Shedding old habits is the Hardest Task

We can't replace decades of "natural monopoly" regulation overnight without some effort to create new markets. We can’t replace decades of monolithic systems design without constantly re-examining our assumptions. It is going to be hard work to move to agent-based integration at every level. It will take continuing hard work at each transaction surface. The hardest part, though, will be changing the habits of thought.

This is why many of the “lessons” learned from the last round of electrical de-regulation are not very useful. A little de-regulation of the wholesale markets power without allowing new market entrants as buyers accomplishes just a little. A mix of regulated and un-regulated markets just creates gray markets for the pre-existing products. Today’s technologies, when brought to bear on power generation, distribution, and consumption, give us new opportunities, opportunities for markets and opportunities for innovation.

Today, at every surface of electrical transaction, the technology could easily handle open markets. The surfaces are the borders between Generation / Transmission / Distribution / Consumer. With today’s technology, there is no reason why individual consumers should not be able to contract with any generator they wish, whether individually, or through third party aggregators, the equivalent of mutual funds. With today’s technology, there is no reason for local distribution to be owned by the same company that owns the transmission lines – and some good opportunities to be had by separating them.

In the early PC era, common practice and ITS guidance was that computer equipment must be fully depreciated over 5 years. Looking backward at cost instead of forward at value prevented companies from realizing benefits from technological change. By some accounts, the moment when Microsoft seized control of the PC industry from IBM was when Gates realized that IBM was maintaining 286-based systems until fully depreciated. Utilities, with their focus on regulated cost recovery and static efficiency are stuck in the same trap. Until this changes, the electricity industry in the US will never be focused on the value creation and dynamic efficiencies that are the hallmark of every other engineered business in today’s world.

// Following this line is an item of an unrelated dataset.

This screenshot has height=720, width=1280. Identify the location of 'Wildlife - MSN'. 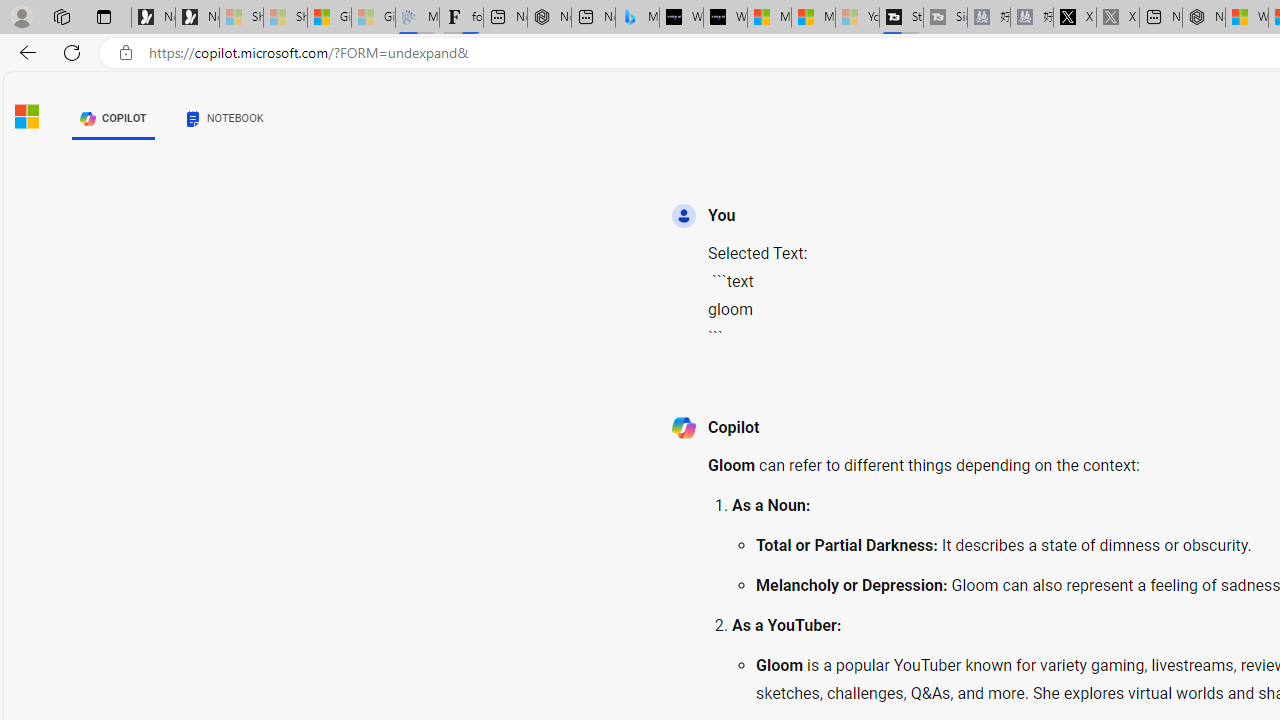
(1246, 17).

The old model for power markets was vertical integration from generation to consumer regulated as a natural monopoly. Economical microgrids integrating heterogeneous sources and storages methods cast doubt on how natural the monopoly is. Live metering technology with two way communications enable a market at each transition. Intelligent building systems let end users manage their power consumption, in response to their internal needs and to live pricing from the grid. The operations assumptions based around integrated operation, dumb metering, and lack of information are no longer valid.

We will recognize true deregulation of power markets by an increase in end user autonomy and an accompanying increase in innovation. It will enable market models that are nimble, looking to future value rather than back to sunk cost. Future value is dynamic, as it reflects changing consumer tastes in environmental policy, social environment, and in technology. True markets will let new entrants in, seeking to create value in novel ways. The last round of deregulation focused more on freeing up rent seekers, and, for some, escaping from poor [nuclear] plant decisions more than it did on creating any actual markets.

The technology is hard, and will be hard. Skilled engineering will be needed to find the value in new approaches. Great patience and public communications will be required to convince the public and utilities commissions to stay out of the way. But what we will need most is nimble vision to discover the new business models that will unlock innovation.

And the lenses that cloud the vision the most is seeing the way we have always done it.